Page MenuHomePhabricator

New ORES model relies on translatewiki.net API, which is not hosted on WMF production
Closed, DeclinedPublic

Description

Translatewiki.net isn't served on WMF hardware, and we cannot make direct requests to their API from WMF production. ORES architecture relies on these requests, so we'll need to make changes one way or another.

Alternatives suggested so far:

  • WMF production ORES makes API requests to translatewiki.net through the HTTPS proxy, with a whitelist ensuring no host other than translatewiki.net can be reached outside production via the proxy. Add strict concurrency limits to the number of requests we support for TWN.
  • Run a new ORES instance from WMCE, which would only be responsible for TWN scoring.
  • Offer to host TWN on WMF hardware (cf. original discussion, succession plan).
  • Require that ORES on TWN inject all dependency data in every score request so that no external API call is necessary.

Event Timeline

Based on how the API performance I noted during feature extraction, I didn't expect an issue. Maybe someone from translatewiki can comment about what kind of API usage would be reasonable. We're not pre-caching translatewiki because their changes don't show up in EventStream, so the only activity should be coming via client request. I can't actually find any graphite logging for requests for scores for translatewiki so I don't think we've seen an abnormally high traffic volume.

Note that the URL in the error above works from my desktop machine in Minnesota. But scoring the same revision fails with the error that @awight pasted above. But if I run the same score on our wmflabs service, it returns just fine. So I'm guessing that our prod IP(s) are being blocked somehow.

After some more testing, I think it's likely that we're blocking ourselves. Translatewiki.net is outside of prod. It is the only API ORES has ever tried to access outside of prod. It's probably not working because we don't want to allow ORES to speak to the open internet. We might need to make a rule to allow ORES requests to get out to translatewiki.

@akosiaris, what do you think? Would it be OK to make a rule for translatewiki?

@JBennett may have some thoughts on this from security's point of view.

Nikerabbit subscribed.

I can confirm translatewiki.net does not currently block any WMF ips.

After some more testing, I think it's likely that we're blocking ourselves. Translatewiki.net is outside of prod.

I think that's a good guess. https://ores.wmflabs.org/v3/scores/translatewiki/8570715 for example will work consistently, but ores.wikimedia.org does not.

@JBennett may have some thoughts on this from security's point of view.

I think you should make ores use http://url-downloader.eqiad.wikimedia.org:8080 (or http://url-downloader.codfw.wikimedia.org:8080 if you are in codfw) as a proxy for the requests to translatewiki (but obviously not to the requests to prod).

No service running in production can reach out directly to services running on the internet. It needs to go via a proxy as @Bawolff pointed out above. That's a necessity since we don't want our machines open to the public internet.

But I have to say I don't agree with using the proxy in this case for this.

Using WMF production infrastructure to keep and serve information about non WMF production infrastructure is wrong from an architectural point of view. I know it makes sense from a cost benefit point of view, but coupling a service that powers important production features to a service that does not reside in our infrastructure is not something I long to see happening.

I understand request volume is expected to be low and don't really worry about it and I also understand the benefit to translatewiki, but doing so violates the separation of concerns principle[1].

* _A run of records_:
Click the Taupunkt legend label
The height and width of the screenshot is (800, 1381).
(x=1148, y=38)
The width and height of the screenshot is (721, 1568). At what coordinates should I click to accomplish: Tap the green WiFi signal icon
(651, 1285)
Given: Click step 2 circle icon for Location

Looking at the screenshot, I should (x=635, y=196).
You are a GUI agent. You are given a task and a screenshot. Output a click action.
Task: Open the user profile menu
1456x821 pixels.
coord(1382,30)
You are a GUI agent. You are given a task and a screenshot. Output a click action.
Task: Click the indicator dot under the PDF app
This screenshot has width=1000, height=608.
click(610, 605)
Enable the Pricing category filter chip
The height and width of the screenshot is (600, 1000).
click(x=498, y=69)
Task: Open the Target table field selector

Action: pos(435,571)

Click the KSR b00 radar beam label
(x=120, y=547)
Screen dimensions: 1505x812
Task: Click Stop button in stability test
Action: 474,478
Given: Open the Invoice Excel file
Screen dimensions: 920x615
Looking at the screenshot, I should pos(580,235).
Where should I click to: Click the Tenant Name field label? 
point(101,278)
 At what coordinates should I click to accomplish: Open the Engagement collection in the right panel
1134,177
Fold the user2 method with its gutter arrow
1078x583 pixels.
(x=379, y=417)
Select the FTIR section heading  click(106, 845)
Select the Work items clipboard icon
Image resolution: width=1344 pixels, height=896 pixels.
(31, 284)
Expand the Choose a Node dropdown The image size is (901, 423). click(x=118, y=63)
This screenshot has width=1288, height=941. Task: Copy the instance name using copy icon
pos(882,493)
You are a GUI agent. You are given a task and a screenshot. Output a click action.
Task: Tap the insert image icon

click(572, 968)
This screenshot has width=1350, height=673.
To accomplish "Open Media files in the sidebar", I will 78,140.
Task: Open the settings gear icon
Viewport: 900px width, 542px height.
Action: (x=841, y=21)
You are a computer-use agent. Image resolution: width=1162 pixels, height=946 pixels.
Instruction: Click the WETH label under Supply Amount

* _Directions_:
1/ Repeat the stretch of the ORES and translatewiki.net thread from "But I have to" through "to see happening.".
2/ Pick up the ORES and translatewiki.net thread after its last sentence and keep writing it.
The listing has no connection to the ORES and translatewiki.net thread.

* _Exercise responses_:
1/
But I have to say I don't agree with using the proxy in this case for this.

Using WMF production infrastructure to keep and serve information about non WMF production infrastructure is wrong from an architectural point of view. I know it makes sense from a cost benefit point of view, but coupling a service that powers important production features to a service that does not reside in our infrastructure is not something I long to see happening.

2/
Add to that the translatewiki.net is is in fact an ocean away (it's based in netcup in Germany per whois) so requests to it suffer a hefty latency, potentially causing cascading issues for production.

That being said, I have no problem with translatewiki scoring being served from any other kind of intrastructure (say WMCS).

[1] https://en.wikipedia.org/wiki/Separation_of_concerns

@akosiaris, I'm confused by the source of your opposition. How exactly does this violate the separation of concerns principle? Surely the fact that we could otherwise enable support of translatewiki purely through configuration alone is evidence of clear separation of concerns. It sounds like "separation of concerns" is not the issue.

This sounds more like Relying on Anything that isn't Ours is Bad(TM). It seems that the concern here is that communication with non-Prod systems that we don't manage and the high latency of interacting with translatewiki's API might affect the support we give to Wikimedia communities within WMF's production cluster.

For the most part, the only real service-level threat is contained within translatewiki.net. If the service (MediaWiki API) becomes degraded, then ORES will struggle to serve translatewiki.net predictions quickly and consistently. This will largely only affect the translatewiki.net models though errors may show up in our metrics & monitoring. This, in turn, will affect translatewiki users and patrollers primarily.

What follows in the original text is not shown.